On 5 December 2019 ESMA released its report on Market Data Pricing and an European Consolidated Tape following the implementation of MiDID2 and MiFIR. It is a prime example of regulators having little understanding of the subject matter and allowing themselves to be influenced by a vociferous activist minority (IPUG) that has not heard of the ‘Law of Unintended Consequences’, then producing a work of art that is more ‘impressionist’ than ‘renaissance’. Didn’t they read EVIA’s well thought out submission?
For a detailed examination of the issues, I recommend Reg Pritchard’s excellent in-depth analysis to be found on the Tabb Forum at https://tabbforum.com/opinions/esma-and-market-data-fees-we-need-to-talk-about-value
Rather than repeat Reg Pritchard’s points, this brief aims to summarise why if ESMA’s recommendations were to be implemented it would increase the costs of trading, directly and negatively hurting the institutions supposedly saving money on data, impact liquidity, and drive up the cost of data to a fast growing segment of the financial markets, the pension funds, unit trusts (mutual funds), wealth managers, and the mass retail market which only now is gaining access to information once the sole preserve of the biggest financial institutions.
ESMA’s proposals flies in the face of the expanding democratisation of data. They would limit access to the clique of financial institutions with the largest resources, at the expense of smaller innovative financial firms, and those serving the man in the street as detailed above.
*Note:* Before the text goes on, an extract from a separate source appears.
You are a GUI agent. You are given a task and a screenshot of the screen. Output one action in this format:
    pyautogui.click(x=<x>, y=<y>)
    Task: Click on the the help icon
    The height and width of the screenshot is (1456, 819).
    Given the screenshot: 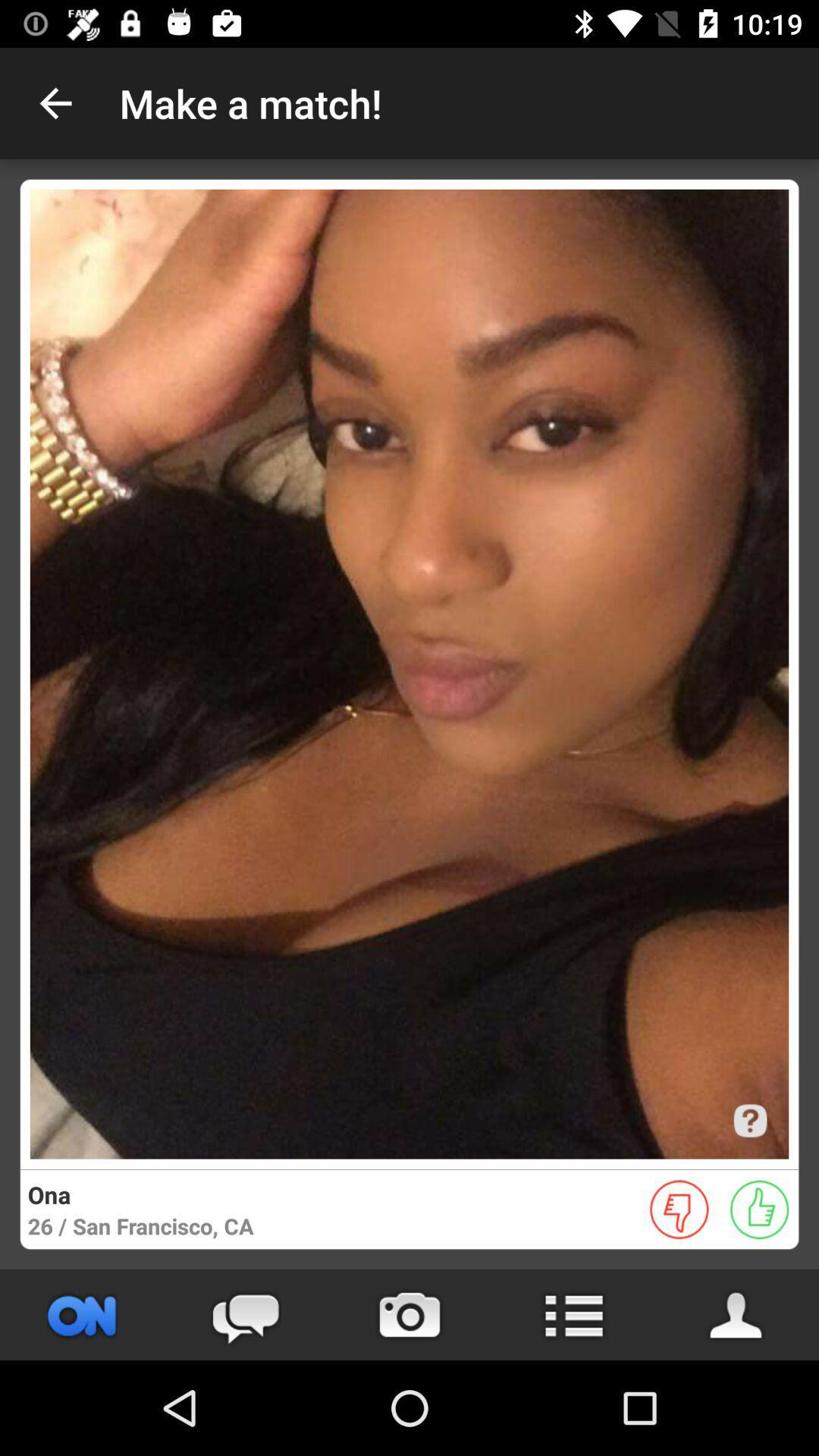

The end result would increase costs in other areas, making it more expensive to participate in financial markets, not less.
The financial institutions which pay for and consume data do not do this for the sake of it, they do it for cold, hard business reasons, to make money by offering their own services which includes the cost of data hidden in the price tag. When companies like Liquidnet call for ‘Free Data’ (Quoted in Politico) do they provide their own services for free?
This means the logical next step is to cap the fees of the products offered by these institutions containing this data, so protecting the next level of consumer. In reality this is a poor argument, but to regulators the reasoning is basically sound.
Finding solutions to problems that do not really exist usually leads right down the path to Salem.